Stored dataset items
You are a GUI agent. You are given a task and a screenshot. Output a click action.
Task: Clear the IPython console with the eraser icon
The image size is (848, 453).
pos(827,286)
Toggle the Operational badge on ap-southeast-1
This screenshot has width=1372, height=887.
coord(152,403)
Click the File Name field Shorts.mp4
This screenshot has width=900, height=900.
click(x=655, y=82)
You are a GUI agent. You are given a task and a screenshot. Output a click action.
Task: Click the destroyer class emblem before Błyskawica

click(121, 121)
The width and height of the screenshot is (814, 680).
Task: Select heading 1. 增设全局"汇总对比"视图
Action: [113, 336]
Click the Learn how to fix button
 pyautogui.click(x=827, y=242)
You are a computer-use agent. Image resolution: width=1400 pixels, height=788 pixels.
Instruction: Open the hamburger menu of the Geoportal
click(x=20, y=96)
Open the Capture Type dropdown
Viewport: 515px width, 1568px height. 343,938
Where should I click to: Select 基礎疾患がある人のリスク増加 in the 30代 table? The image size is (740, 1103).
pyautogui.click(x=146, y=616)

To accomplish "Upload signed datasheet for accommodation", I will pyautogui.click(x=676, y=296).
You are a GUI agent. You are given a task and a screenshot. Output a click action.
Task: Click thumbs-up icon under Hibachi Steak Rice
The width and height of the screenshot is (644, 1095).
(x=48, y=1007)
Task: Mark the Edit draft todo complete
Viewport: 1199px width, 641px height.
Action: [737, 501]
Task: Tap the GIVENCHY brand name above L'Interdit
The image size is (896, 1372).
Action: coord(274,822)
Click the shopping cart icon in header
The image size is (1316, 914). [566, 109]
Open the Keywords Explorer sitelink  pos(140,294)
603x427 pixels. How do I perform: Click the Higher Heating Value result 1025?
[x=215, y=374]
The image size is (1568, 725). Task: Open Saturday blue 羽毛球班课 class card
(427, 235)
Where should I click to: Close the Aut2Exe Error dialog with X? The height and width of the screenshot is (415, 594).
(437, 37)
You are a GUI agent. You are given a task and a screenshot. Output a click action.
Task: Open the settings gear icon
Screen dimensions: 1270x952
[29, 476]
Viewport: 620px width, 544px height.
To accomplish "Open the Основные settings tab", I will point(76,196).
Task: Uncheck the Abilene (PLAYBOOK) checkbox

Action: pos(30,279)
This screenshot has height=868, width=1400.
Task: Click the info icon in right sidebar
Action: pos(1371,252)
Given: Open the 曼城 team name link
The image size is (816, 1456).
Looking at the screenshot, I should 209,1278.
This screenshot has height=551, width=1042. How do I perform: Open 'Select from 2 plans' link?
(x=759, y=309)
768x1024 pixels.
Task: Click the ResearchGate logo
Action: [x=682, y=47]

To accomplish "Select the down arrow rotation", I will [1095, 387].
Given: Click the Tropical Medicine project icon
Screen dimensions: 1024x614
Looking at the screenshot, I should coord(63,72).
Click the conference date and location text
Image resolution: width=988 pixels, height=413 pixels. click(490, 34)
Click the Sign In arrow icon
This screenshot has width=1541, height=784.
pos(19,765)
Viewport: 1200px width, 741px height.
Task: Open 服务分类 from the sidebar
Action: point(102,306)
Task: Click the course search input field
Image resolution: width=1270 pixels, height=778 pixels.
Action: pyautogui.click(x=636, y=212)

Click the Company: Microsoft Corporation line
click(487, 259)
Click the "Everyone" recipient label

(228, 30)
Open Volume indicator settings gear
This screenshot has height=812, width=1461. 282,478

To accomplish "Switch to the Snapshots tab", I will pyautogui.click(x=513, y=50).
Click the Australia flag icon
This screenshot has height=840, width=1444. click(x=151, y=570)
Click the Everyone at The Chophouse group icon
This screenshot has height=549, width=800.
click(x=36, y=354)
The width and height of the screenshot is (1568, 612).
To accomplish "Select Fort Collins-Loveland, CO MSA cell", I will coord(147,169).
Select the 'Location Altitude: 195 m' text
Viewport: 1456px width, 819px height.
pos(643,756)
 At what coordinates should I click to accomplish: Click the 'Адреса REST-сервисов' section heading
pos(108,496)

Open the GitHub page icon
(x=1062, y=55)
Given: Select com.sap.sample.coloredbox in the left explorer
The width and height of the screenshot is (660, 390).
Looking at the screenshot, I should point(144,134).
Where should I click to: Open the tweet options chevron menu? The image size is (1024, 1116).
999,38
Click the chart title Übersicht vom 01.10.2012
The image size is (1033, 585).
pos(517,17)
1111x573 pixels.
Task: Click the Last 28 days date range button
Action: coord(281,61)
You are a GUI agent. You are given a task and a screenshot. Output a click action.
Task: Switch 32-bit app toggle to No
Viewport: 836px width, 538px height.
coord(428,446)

● The problem
Update the lines above by replacing "GUI agent" with "screen agent" and keep everything else unchanged.

● Result of this exercise
You are a screen agent. You are given a task and a screenshot. Output a click action.
Task: Clear the IPython console with the eraser icon
The image size is (848, 453).
pos(827,286)
Toggle the Operational badge on ap-southeast-1
This screenshot has width=1372, height=887.
coord(152,403)
Click the File Name field Shorts.mp4
This screenshot has width=900, height=900.
click(x=655, y=82)
You are a screen agent. You are given a task and a screenshot. Output a click action.
Task: Click the destroyer class emblem before Błyskawica

click(121, 121)
The width and height of the screenshot is (814, 680).
Task: Select heading 1. 增设全局"汇总对比"视图
Action: [113, 336]
Click the Learn how to fix button
 pyautogui.click(x=827, y=242)
You are a computer-use agent. Image resolution: width=1400 pixels, height=788 pixels.
Instruction: Open the hamburger menu of the Geoportal
click(x=20, y=96)
Open the Capture Type dropdown
Viewport: 515px width, 1568px height. 343,938
Where should I click to: Select 基礎疾患がある人のリスク増加 in the 30代 table? The image size is (740, 1103).
pyautogui.click(x=146, y=616)

To accomplish "Upload signed datasheet for accommodation", I will pyautogui.click(x=676, y=296).
You are a screen agent. You are given a task and a screenshot. Output a click action.
Task: Click thumbs-up icon under Hibachi Steak Rice
The width and height of the screenshot is (644, 1095).
(x=48, y=1007)
Task: Mark the Edit draft todo complete
Viewport: 1199px width, 641px height.
Action: [737, 501]
Task: Tap the GIVENCHY brand name above L'Interdit
The image size is (896, 1372).
Action: coord(274,822)
Click the shopping cart icon in header
The image size is (1316, 914). [566, 109]
Open the Keywords Explorer sitelink  pos(140,294)
603x427 pixels. How do I perform: Click the Higher Heating Value result 1025?
[x=215, y=374]
The image size is (1568, 725). Task: Open Saturday blue 羽毛球班课 class card
(427, 235)
Where should I click to: Close the Aut2Exe Error dialog with X? The height and width of the screenshot is (415, 594).
(437, 37)
You are a screen agent. You are given a task and a screenshot. Output a click action.
Task: Open the settings gear icon
Screen dimensions: 1270x952
[29, 476]
Viewport: 620px width, 544px height.
To accomplish "Open the Основные settings tab", I will point(76,196).
Task: Uncheck the Abilene (PLAYBOOK) checkbox

Action: pos(30,279)
This screenshot has height=868, width=1400.
Task: Click the info icon in right sidebar
Action: pos(1371,252)
Given: Open the 曼城 team name link
The image size is (816, 1456).
Looking at the screenshot, I should 209,1278.
This screenshot has height=551, width=1042. How do I perform: Open 'Select from 2 plans' link?
(x=759, y=309)
768x1024 pixels.
Task: Click the ResearchGate logo
Action: [x=682, y=47]

To accomplish "Select the down arrow rotation", I will [1095, 387].
Given: Click the Tropical Medicine project icon
Screen dimensions: 1024x614
Looking at the screenshot, I should coord(63,72).
Click the conference date and location text
Image resolution: width=988 pixels, height=413 pixels. click(490, 34)
Click the Sign In arrow icon
This screenshot has width=1541, height=784.
pos(19,765)
Viewport: 1200px width, 741px height.
Task: Open 服务分类 from the sidebar
Action: point(102,306)
Task: Click the course search input field
Image resolution: width=1270 pixels, height=778 pixels.
Action: pyautogui.click(x=636, y=212)

Click the Company: Microsoft Corporation line
click(487, 259)
Click the "Everyone" recipient label

(228, 30)
Open Volume indicator settings gear
This screenshot has height=812, width=1461. 282,478

To accomplish "Switch to the Snapshots tab", I will pyautogui.click(x=513, y=50).
Click the Australia flag icon
This screenshot has height=840, width=1444. click(x=151, y=570)
Click the Everyone at The Chophouse group icon
This screenshot has height=549, width=800.
click(x=36, y=354)
The width and height of the screenshot is (1568, 612).
To accomplish "Select Fort Collins-Loveland, CO MSA cell", I will coord(147,169).
Select the 'Location Altitude: 195 m' text
Viewport: 1456px width, 819px height.
pos(643,756)
 At what coordinates should I click to accomplish: Click the 'Адреса REST-сервисов' section heading
pos(108,496)

Open the GitHub page icon
(x=1062, y=55)
Given: Select com.sap.sample.coloredbox in the left explorer
The width and height of the screenshot is (660, 390).
Looking at the screenshot, I should point(144,134).
Where should I click to: Open the tweet options chevron menu? The image size is (1024, 1116).
999,38
Click the chart title Übersicht vom 01.10.2012
The image size is (1033, 585).
pos(517,17)
1111x573 pixels.
Task: Click the Last 28 days date range button
Action: coord(281,61)
You are a screen agent. You are given a task and a screenshot. Output a click action.
Task: Switch 32-bit app toggle to No
Viewport: 836px width, 538px height.
coord(428,446)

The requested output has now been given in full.